A month ago we left for town for a few weeks, and his daughter, Sena, tended our small garden and looked after our area. To express our thanks, we invited the entire family, Papa Piaghi included, to have lunch at our house. Yesterday Sena told me her father hadn’t eaten in days; he was only drinking water now. “He remembers when you fed us ‘town food’ and says he wants to see you before he dies. Can you come talk to him? It’s his time,” she said.
Flies buzzed around as I sat next to Papa Piaghi, feeling an odd mixture of anger and helplessness at my inability to articulate anything of eternal significance in the Wantakian language. Nagging questions buzzed in my head. Why is this language so difficult? Could I have worked harder before now? How many more will die before we’re able to share this message clearly?

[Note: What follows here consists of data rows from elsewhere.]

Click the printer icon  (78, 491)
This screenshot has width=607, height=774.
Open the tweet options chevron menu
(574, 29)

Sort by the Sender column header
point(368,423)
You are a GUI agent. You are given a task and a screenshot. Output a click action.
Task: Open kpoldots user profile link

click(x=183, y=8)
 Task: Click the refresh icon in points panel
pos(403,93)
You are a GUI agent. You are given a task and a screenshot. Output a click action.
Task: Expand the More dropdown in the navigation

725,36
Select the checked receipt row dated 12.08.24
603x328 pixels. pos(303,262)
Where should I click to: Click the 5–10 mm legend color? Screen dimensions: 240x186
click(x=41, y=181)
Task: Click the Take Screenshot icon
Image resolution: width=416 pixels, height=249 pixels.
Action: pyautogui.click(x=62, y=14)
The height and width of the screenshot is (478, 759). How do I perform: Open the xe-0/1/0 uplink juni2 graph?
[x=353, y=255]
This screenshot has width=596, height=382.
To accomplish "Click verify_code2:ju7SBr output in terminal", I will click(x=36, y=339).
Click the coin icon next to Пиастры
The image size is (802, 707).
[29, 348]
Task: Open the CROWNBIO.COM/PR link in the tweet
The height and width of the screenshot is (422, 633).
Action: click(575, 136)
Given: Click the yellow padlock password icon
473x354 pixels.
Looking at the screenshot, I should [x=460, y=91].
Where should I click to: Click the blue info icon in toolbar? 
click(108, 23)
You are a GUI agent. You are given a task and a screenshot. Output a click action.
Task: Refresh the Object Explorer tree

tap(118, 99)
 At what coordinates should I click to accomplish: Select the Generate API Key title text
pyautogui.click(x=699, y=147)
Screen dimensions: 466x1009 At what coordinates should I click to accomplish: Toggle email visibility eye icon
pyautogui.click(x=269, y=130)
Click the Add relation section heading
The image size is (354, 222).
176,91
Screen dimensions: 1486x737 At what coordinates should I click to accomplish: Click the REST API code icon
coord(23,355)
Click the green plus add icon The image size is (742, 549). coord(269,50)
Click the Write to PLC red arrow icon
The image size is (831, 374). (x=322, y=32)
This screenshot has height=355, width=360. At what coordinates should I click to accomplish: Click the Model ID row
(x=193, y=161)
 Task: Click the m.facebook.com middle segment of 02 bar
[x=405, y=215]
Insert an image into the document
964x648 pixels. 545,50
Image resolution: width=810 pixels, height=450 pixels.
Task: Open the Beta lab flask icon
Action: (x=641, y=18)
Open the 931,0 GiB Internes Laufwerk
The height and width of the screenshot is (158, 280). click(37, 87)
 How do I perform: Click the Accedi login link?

I squeezed his hand, and his lifeless form stirred. With an effort he propped himself up on an elbow and opened his eyes. I told him I was happy to see him, and that I was very sorry. I thanked him for letting our families live on his ground and told him we were so happy to be able to live with his people.
His daughter, Sena, started to cry.
Piaghi looked at me and with an effort whispered, “My sons have all left for town, and only my daughter lives here still. She has looked after us. I’m dying, but you and your family will still be here with my family for a long time.” He pointed to his elderly wife who stood next to Sena and said, “I’m going first; you’ll follow me soon.”
We’ve heard the “first death” in the village is a hard thing, and processing the accompanying emotions will prove a difficult task. We’ve spent years preparing for ministry in Wantakia. We’ve studied the Bible extensively. We’ve learned how to learn another language and culture. We’ve developed extensive strategies for reaching them and helping them grow in maturity in Christ.
Sometimes we dream about what the future could be like here in Wantakia, and we pray these dreams would become a rich reality. But our balloons always burst as this sobering truth descends upon our minds: those wonderful things happen after we learn their language. Our ministry is predicated on fluency, and in theory we understand that a vernacular translation of the Bible and biblical truth explicated in their mother tongue will yield a depth of understanding that’s impossible with a limited trade language. It’s true. It takes longer, but it’s true. Sometimes the truth is hard to swallow.
We understand why Christ wept outside the tomb of his friend Lazarus. Death isn’t pretty. Christ knew that. Christ knew his own death would not be pretty. In fact, in God’s eyes, Christ’s death would be the ugliest in history. So ugly God would be forced to avert his eyes as the sin of the world lay upon his son’s shoulders. Thankfully, Christ rose from the dead, defeated death, and offers life to all. Many haven’t heard of this news, and some are unable to hear unless someone else is willing to go where they live, learn their language, and tell them. Papa Piaghi is still holding on, but his time is soon. We pray he will be one of the last Wantakians to pass into eternity before having an opportunity to clearly hear why the angels could say, “Peace on earth; goodwill to mankind”—the reason for the season.